Acsl3, acyl-CoA synthetase long-chain family member 3, is an enzyme in the long-chain fatty acyl CoA synthetase (ACSLs) family. It contributes significantly to lipid metabolism by catalyzing the activation of long-chain fatty acids to produce acyl-coenzyme A, which is involved in fatty acid oxidation pathways. Dysregulation of Acsl3 has implications for various biological processes, making it an important gene for study, and genetic models such as KO or CKO mouse models can be valuable for understanding its functions [1,4,5].

In clear cell renal cell carcinoma (ccRCC), Acsl3 is essential for the metabolism of exogenous serum-derived lipids into lipid droplets, and its genetic or pharmacologic suppression is cytotoxic to ccRCC cells in vitro and reduces tumor weight in an orthotopic mouse model. Also, Acsl3 inhibition decreases ccRCC cells' susceptibility to ferroptosis, a non-apoptotic cell death involving lipid peroxidation [2].

In renal ischaemia-reperfusion injury, ANKRD1 promotes lipid peroxidation and ferroptosis by facilitating the degradation of Acsl3 via TRIM25-mediated ubiquitination, aggravating the injury, and attenuation of Acsl3 mitigates the anti-ferroptotic effect of ANKRD1 knockdown [3].

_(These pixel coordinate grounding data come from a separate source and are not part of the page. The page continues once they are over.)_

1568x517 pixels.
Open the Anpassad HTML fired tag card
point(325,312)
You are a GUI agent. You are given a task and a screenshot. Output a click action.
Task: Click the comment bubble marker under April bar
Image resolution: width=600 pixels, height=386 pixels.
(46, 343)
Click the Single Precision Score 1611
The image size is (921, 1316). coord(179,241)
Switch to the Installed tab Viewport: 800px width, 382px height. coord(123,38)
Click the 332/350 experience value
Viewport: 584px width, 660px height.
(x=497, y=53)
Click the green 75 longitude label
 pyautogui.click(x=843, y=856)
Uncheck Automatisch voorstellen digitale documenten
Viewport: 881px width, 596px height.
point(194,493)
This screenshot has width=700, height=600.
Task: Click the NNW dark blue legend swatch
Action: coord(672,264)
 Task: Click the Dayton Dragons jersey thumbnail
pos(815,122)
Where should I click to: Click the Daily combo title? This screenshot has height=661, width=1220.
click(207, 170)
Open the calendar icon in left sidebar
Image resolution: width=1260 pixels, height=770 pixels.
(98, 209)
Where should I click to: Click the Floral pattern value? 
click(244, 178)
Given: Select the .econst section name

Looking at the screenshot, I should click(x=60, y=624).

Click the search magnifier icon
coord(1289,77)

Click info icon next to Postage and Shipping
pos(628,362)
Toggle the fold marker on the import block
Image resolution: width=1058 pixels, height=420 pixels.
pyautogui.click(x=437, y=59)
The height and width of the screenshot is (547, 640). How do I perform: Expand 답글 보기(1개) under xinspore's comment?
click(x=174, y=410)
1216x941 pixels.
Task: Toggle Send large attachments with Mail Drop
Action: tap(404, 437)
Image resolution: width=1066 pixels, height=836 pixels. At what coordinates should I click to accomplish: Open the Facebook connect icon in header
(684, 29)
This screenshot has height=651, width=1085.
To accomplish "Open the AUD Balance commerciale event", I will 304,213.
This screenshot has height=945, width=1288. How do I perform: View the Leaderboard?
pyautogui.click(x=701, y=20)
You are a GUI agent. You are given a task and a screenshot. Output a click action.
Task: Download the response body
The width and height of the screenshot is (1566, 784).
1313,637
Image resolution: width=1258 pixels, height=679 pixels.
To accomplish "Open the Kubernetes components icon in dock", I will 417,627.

In breast cancer, ACSL3 expression is downregulated, and its knockdown promotes cell proliferation, migration, and epithelial-mesenchymal transition. ACSL3 suppresses breast cancer progression by impeding lipid metabolism reprogramming and inhibiting malignant behaviors through the phospho-YES1 mediated inhibition of YAP1 and its downstream pathways [4].

In conclusion, Acsl3 plays crucial roles in lipid metabolism-related biological processes. Model-based research, especially KO/CKO mouse models, has revealed its significance in diseases like ccRCC, renal ischaemia-reperfusion injury, and breast cancer. Understanding Acsl3's functions can potentially provide new therapeutic strategies for these diseases.